To transform personal realizations from a psychedelic experience into long-lasting change, an ongoing integration practice can support psychological and spiritual growth. | Flickr CC user Sebastien Wiertz

The first time I ate psilocybin mushrooms, I was eighteen years old, walking around a public art museum. I had no idea what psychedelic integration was, let alone what psychedelics could do for my personal development and spirituality. My experimenting came from sheer intrigue and excitement, and because someone offered it to me. So all of the feelings, thoughts, and revelations that brewed up during my afternoon museum visit never really get processed. I went on with my days, feeling completely different without really understanding why or even how.

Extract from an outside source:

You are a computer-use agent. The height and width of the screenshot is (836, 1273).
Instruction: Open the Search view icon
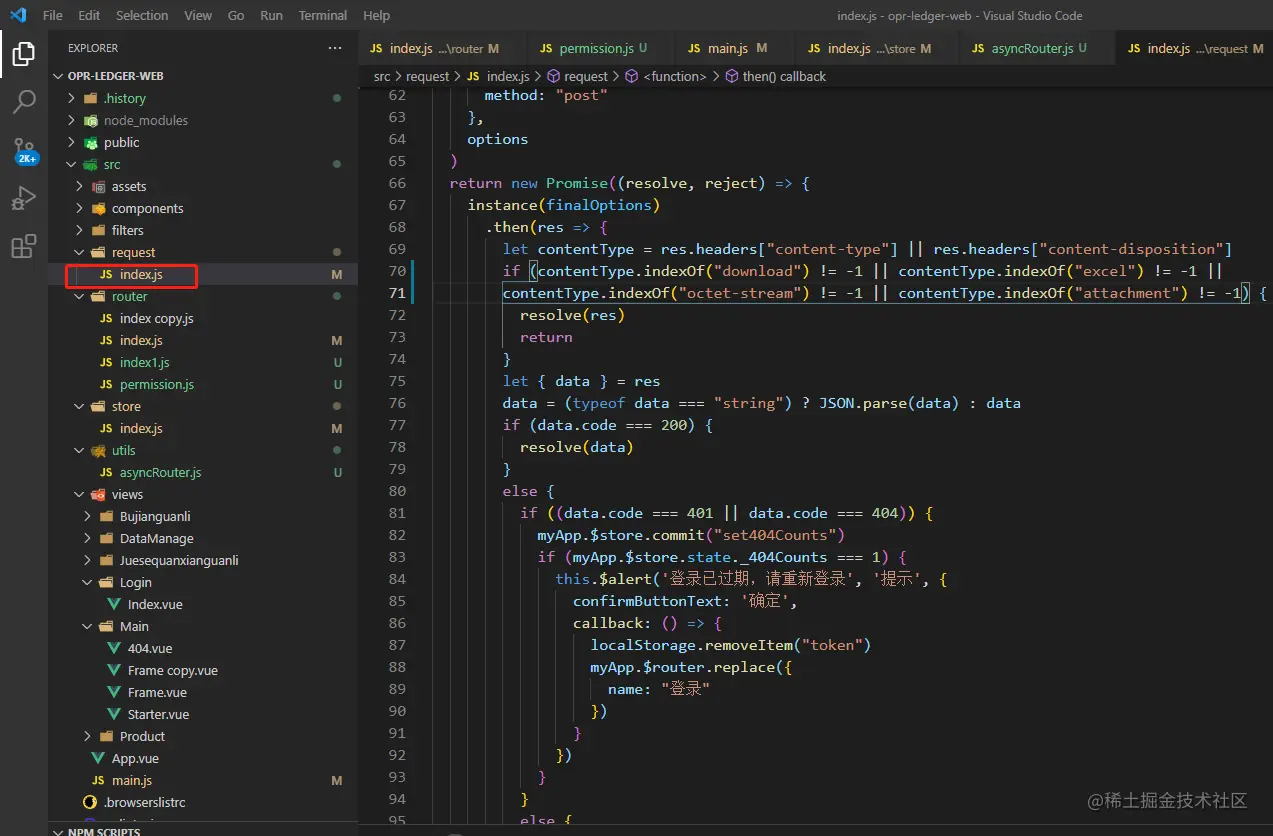pyautogui.click(x=24, y=102)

More than a decade later, I realize that taking the time to follow up and explore the thoughts and feelings that surface during a psychedelic experience is the only way to fully integrate any insight you might have gained into your day-to-day life. Otherwise, those revelations slip away in the distracted frenzy of modern life. I’ve since learned integration practices like meditation, journaling, and yoga, that made these revelations transformative in a really concrete way. A lot of research and literature backs my experiences up—that if you’re looking to use psychedelics as a tool for personal growth or self-realization, the step that happens after a psychedelic experience, called integration, is arguably the most important part.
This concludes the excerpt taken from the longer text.